RALEIGH — The General Assembly’s House Rules, Calendar and Operations Committee discussed and approved multiple election-related bills during a Nov. 17 meeting.
Sens. Ralph Hise (R-Mitchell), Warren Daniel (R-Burke) and Paul Newton (R-Cabarrus) are primary sponsors on all three bills.
Senate Bill 326 was passed by the House on Nov. 18 and was sent to Gov. Roy Cooper for signature the same day. Senate Bill 724 is still making its way through committees, but Senate Bill 725 was passed by the House along partisan lines on Nov. 18 and has been sent to the Senate to consider.
The Election Day Integrity act seeks to require all completed applications and marked mail-in absentee ballots be returned to the county board of elections by 5 p.m.* on election day, regardless of postmark dates. The bill would also require both county and state board of elections to publish the dates that mail-in absentee ballots become available and when completed mail-in absentee ballot request forms need to be submitted by a county board of elections.
Additionally, county boards of elections will have to submit reports to the state board with totals of spoiled absentee ballots, outstanding absentee ballots, counted absentee ballots and voted provisional ballots. The state board would then be required to make the report public on its website.
Expand Access to Voter ID & Voting seeks to do just what its title implies, including helping the visually impaired cast absentee ballots through a state-run online portal and helping citizens register and update their voter records online. It also has a provision for a fund to be set up by the legislature to run a program to identify and help voters who need a photo ID to vote in person.
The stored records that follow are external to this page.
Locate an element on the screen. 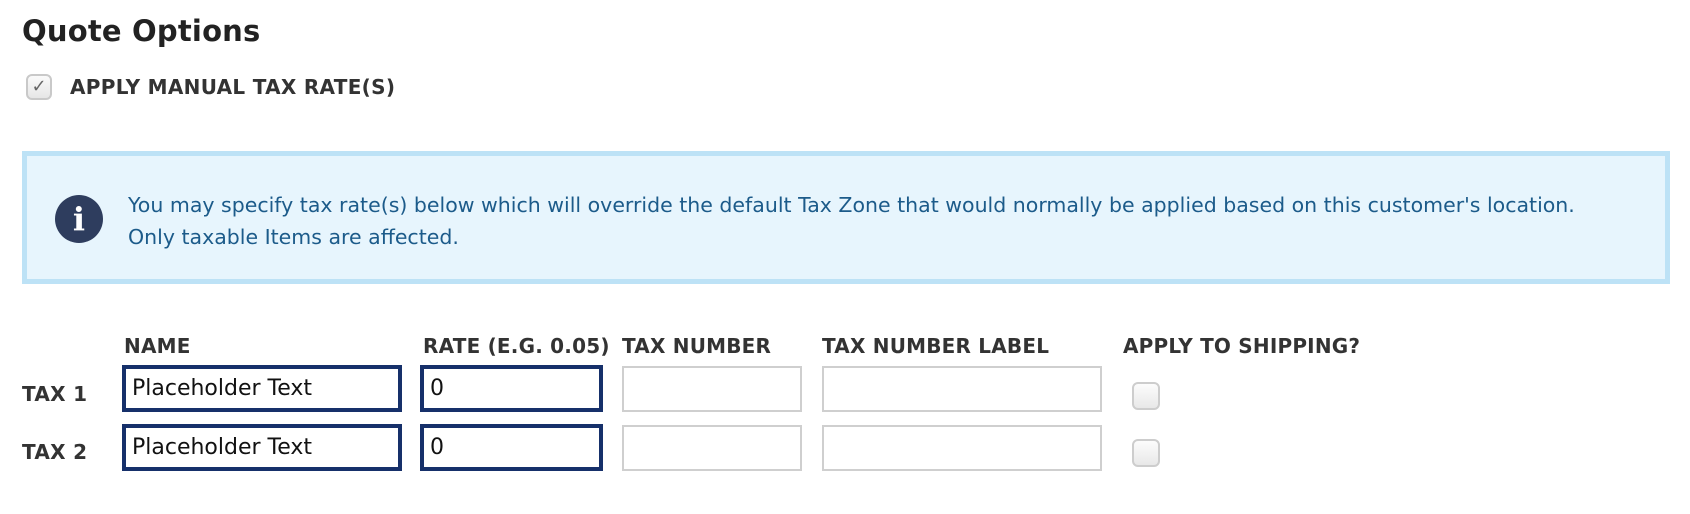  tax-row-label: TAX 2 is located at coordinates (55, 452).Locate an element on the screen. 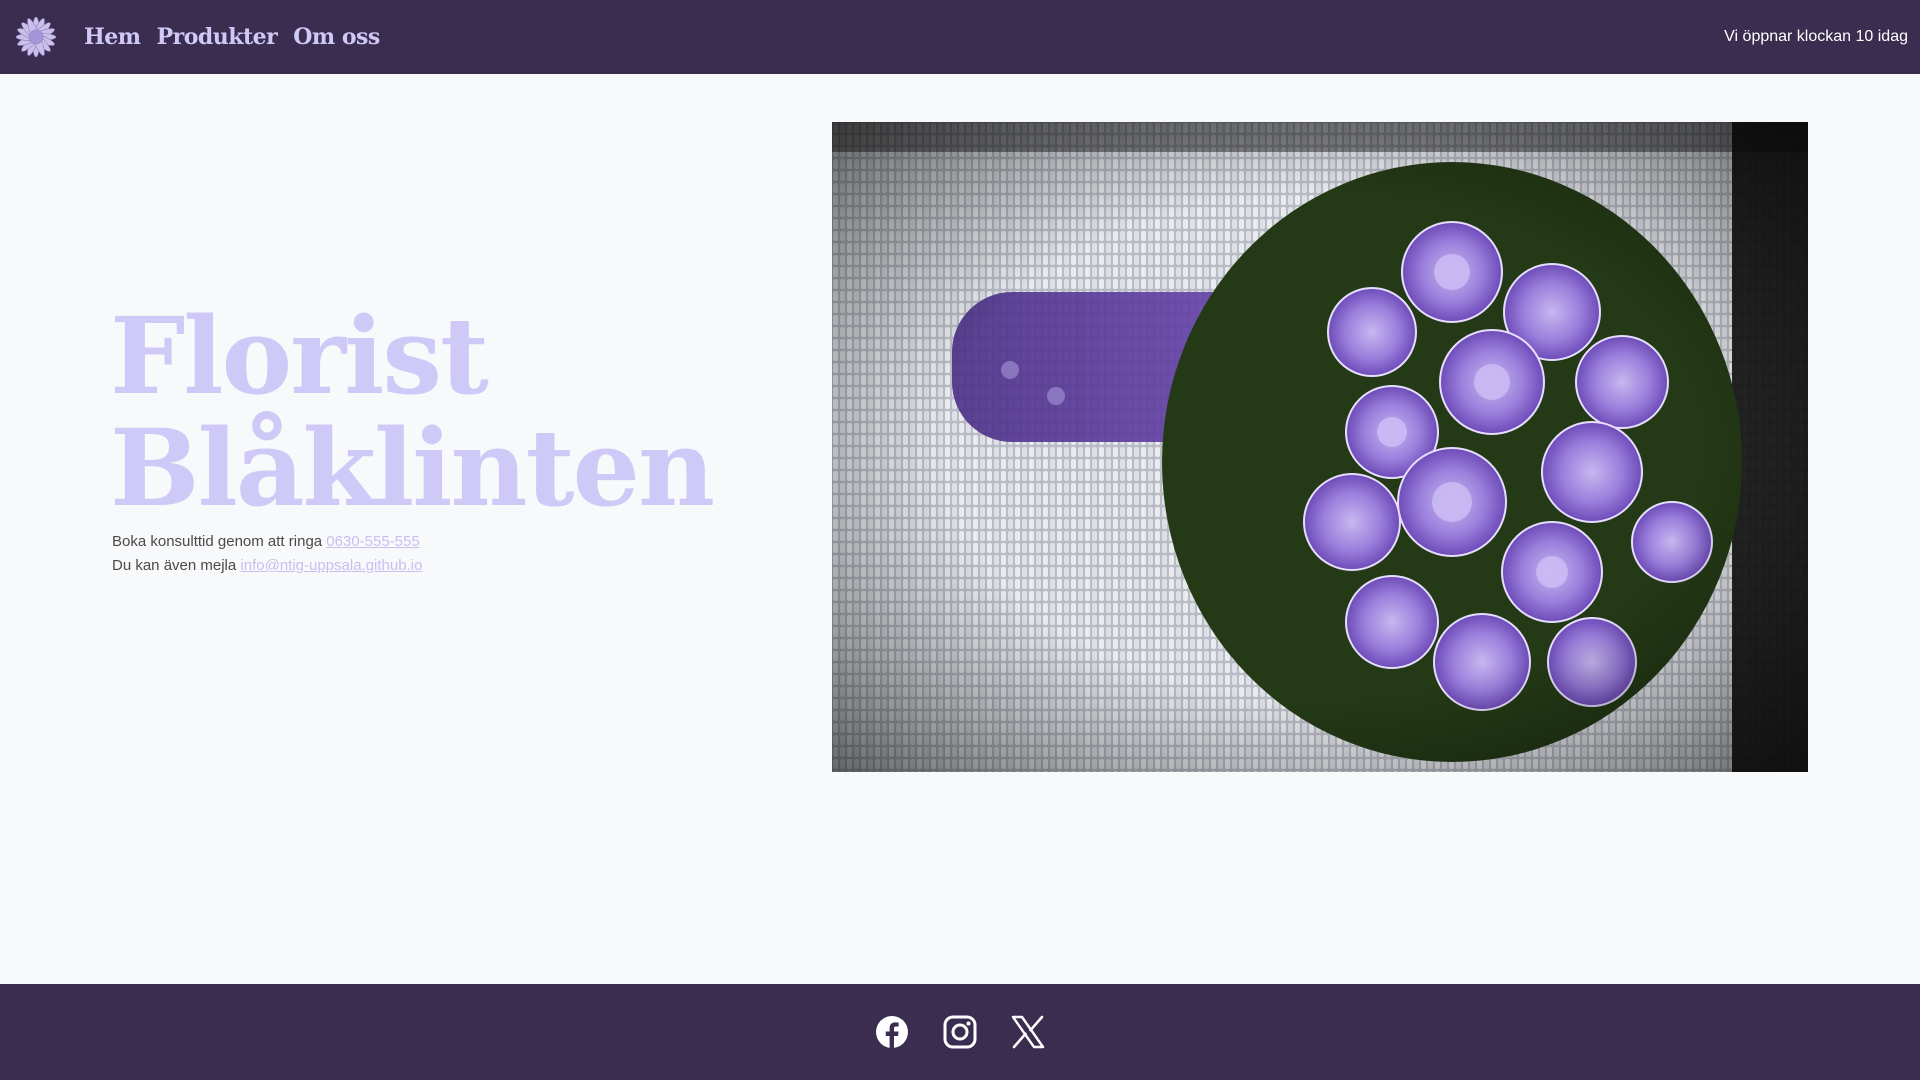 The image size is (1920, 1080). hero-title-line1: Florist is located at coordinates (300, 356).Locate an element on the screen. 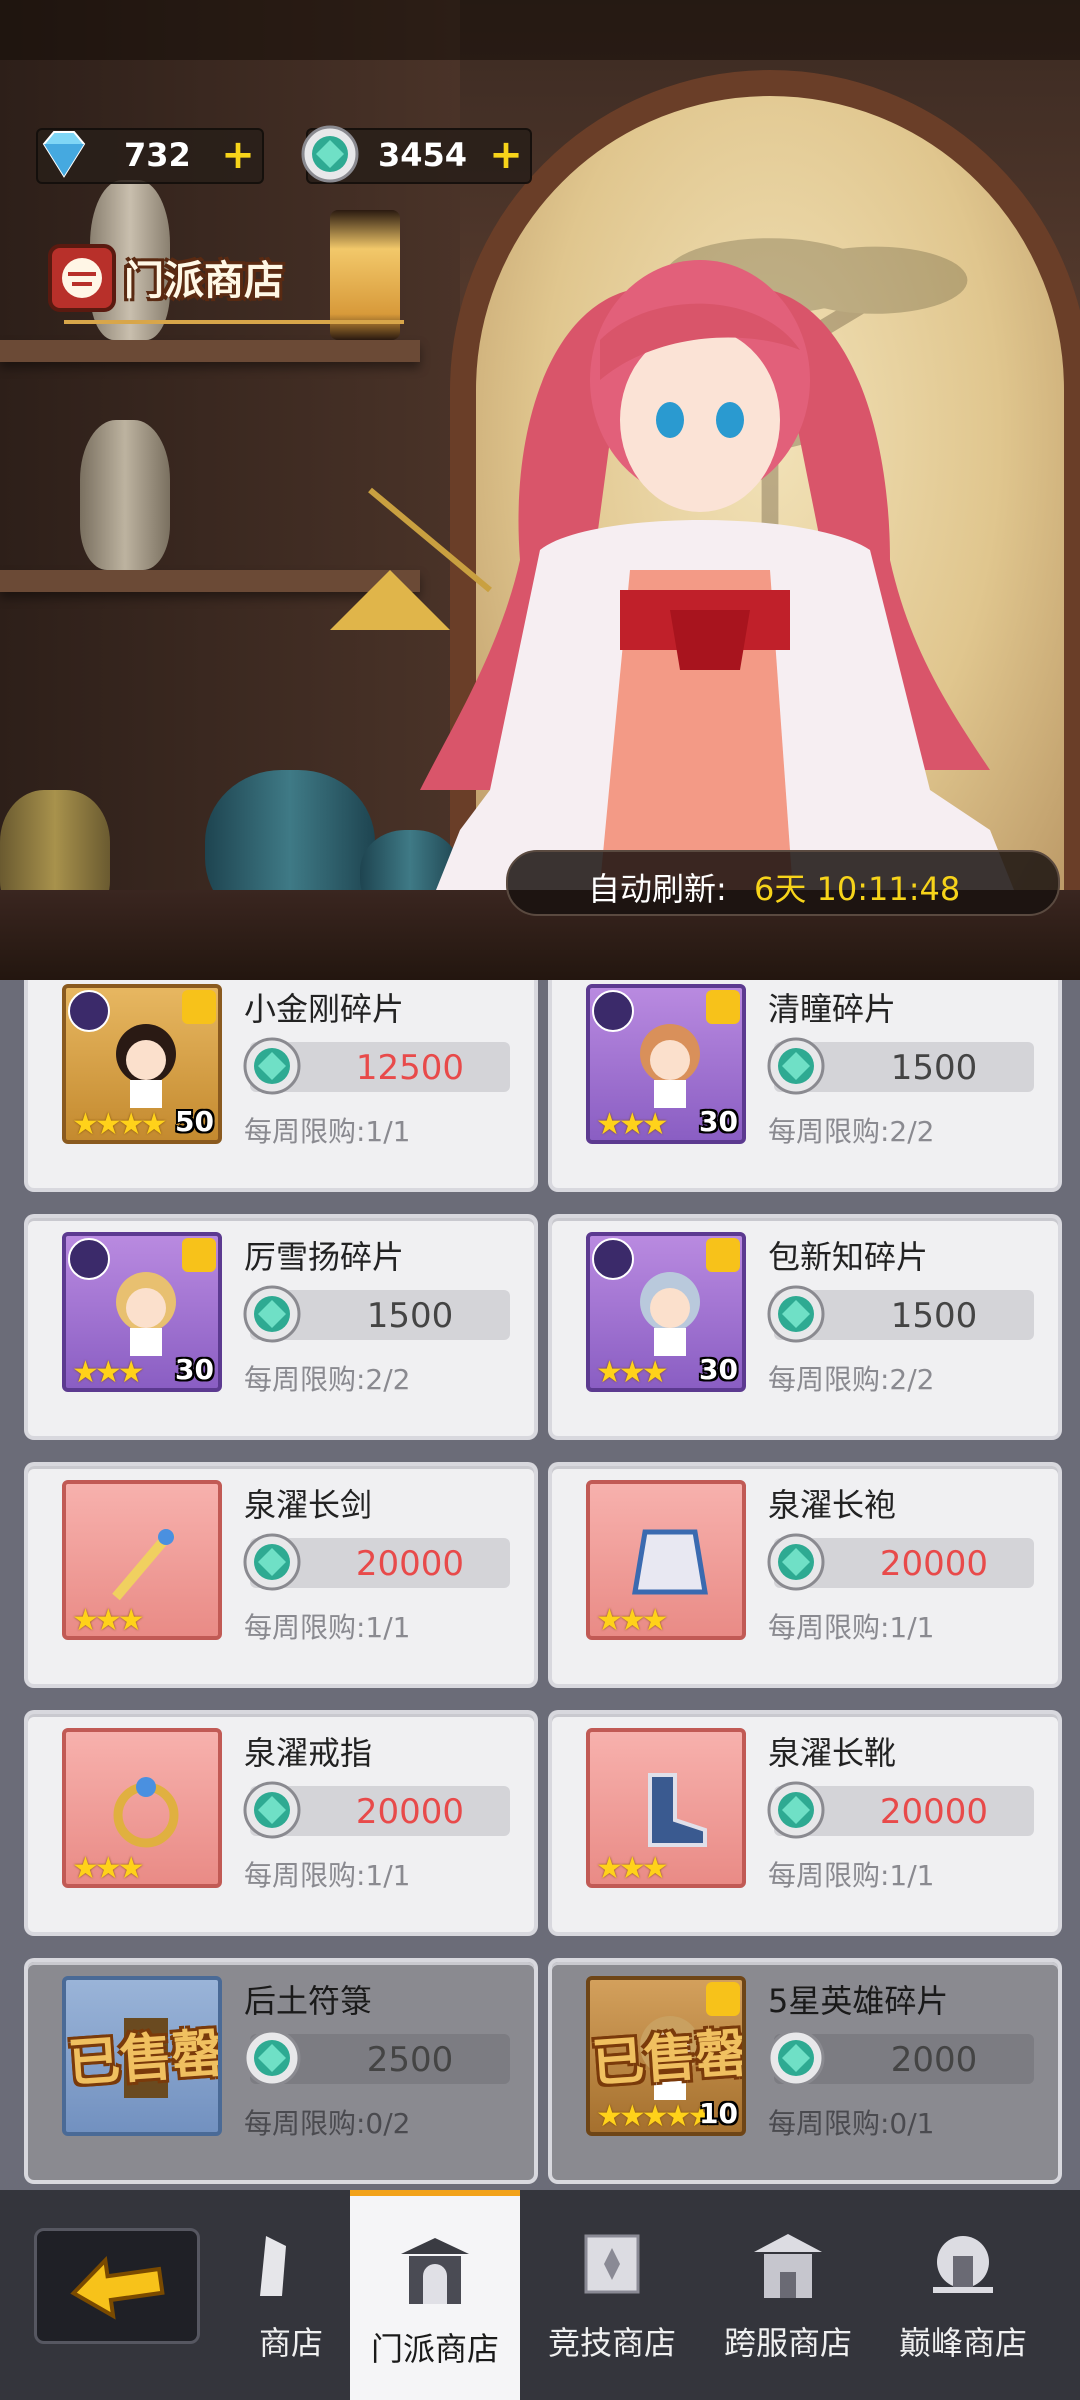  ring-icon: ★★★ is located at coordinates (142, 1808).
That provision was removed with an amendment during the meeting.
Prohibit Outside Money in Elections Admin. would prohibit state and county boards of elections, as well as county boards of commissioners, from accepting private funds or donations, either directly or indirectly, with regard to hiring individuals on a temporary basis or in the processes of conducting elections.
North State Journal recently reported on outside money in North Carolina’s 2020 elections that came from the Schwarzenegger Institute. The former California governor’s organization dropped almost $190,000 into 10 counties prior to the November 2020 election.
Jackson and Surry counties rejected the offer and Hertford County’s total remains unknown, but the known amount accepted by counties in the state was $116,624. The combined worth of the funds to the two counties rejecting the funds was around $72,390.
Mark Zuckerberg’s Facebook, through its Center for Tech and Civic Life (CLTC), funneled over $419 million into states during the 2020 election. The cash went to upwards of 2,500 counties in 49 states, many of which showed increased voter turnout, and specifically increased Democrat turnout, reducing Republican vote margins.
In all, 35 North Carolina counties appear to have received CLTC funds in 2020. The state overall received over $5.395 million. Most grants were under $100,000, but two counties, Wake and Durham, received large sums. Wake received a million and Durham received over $1.46 million.
A fourth bill, House Bill 259, was added at the last minute to the House Rules, Calendar and Operations Nov. 17 meeting agenda. The bill was originally filed in March and was titled “Protect Voting Systems/Foreign Interference and sought to require all voting machines used in the state be made in the United States and by U.S. owned companies. A preferred committee substitute (PCS) was filed on Oct. 6 changing the bill’s name to the Election Integrity Act and added to the contents of the bill.
Protect Voting Systems/Foreign Interference includes several provisions such as requiring jurors to be U.S. citizens, various jury-duty excuse powers for courts, as well as creating a process for maintaining voter rolls that would remove non-citizens from jury pool lists.
House Bill 259 passed the House on Nov. 18 without a single Democrat member voting for it. The bill was sent to the Senate where it passed a first reading and was referred to the Senate’s Committee on Rules and Operations.